Task: Your answer should hold only the lines from the one with "Click the Issues Unchanged count 108" through the end of the listing below, each retyped exactly.
------ Extracted records
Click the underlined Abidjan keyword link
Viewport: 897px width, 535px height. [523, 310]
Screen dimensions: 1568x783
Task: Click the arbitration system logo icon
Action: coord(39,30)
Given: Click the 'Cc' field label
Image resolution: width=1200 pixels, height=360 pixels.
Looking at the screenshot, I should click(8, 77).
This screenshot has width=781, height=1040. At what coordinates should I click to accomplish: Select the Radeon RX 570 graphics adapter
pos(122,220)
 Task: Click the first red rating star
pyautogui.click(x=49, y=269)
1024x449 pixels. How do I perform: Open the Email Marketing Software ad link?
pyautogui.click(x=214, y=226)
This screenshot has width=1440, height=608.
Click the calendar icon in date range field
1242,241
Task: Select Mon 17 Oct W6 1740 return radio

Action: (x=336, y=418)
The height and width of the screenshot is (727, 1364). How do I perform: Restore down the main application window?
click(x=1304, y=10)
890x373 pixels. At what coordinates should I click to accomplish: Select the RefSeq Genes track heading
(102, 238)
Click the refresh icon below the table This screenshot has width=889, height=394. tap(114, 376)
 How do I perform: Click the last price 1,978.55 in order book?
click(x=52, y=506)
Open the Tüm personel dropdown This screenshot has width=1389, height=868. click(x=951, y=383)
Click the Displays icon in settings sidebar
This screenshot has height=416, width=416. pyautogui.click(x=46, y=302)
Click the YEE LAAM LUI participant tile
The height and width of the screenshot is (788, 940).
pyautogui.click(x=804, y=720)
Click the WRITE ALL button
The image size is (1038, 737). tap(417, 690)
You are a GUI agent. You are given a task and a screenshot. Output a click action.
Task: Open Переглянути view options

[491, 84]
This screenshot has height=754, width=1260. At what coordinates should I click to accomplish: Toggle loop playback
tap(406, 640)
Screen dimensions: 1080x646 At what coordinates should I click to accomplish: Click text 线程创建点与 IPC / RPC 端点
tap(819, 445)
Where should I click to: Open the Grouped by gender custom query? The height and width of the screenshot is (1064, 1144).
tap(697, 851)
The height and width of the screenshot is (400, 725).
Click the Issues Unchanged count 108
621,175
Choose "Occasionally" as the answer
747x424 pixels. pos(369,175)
------------
Response for this exercise:
Click the Issues Unchanged count 108
621,175
Choose "Occasionally" as the answer
747x424 pixels. pos(369,175)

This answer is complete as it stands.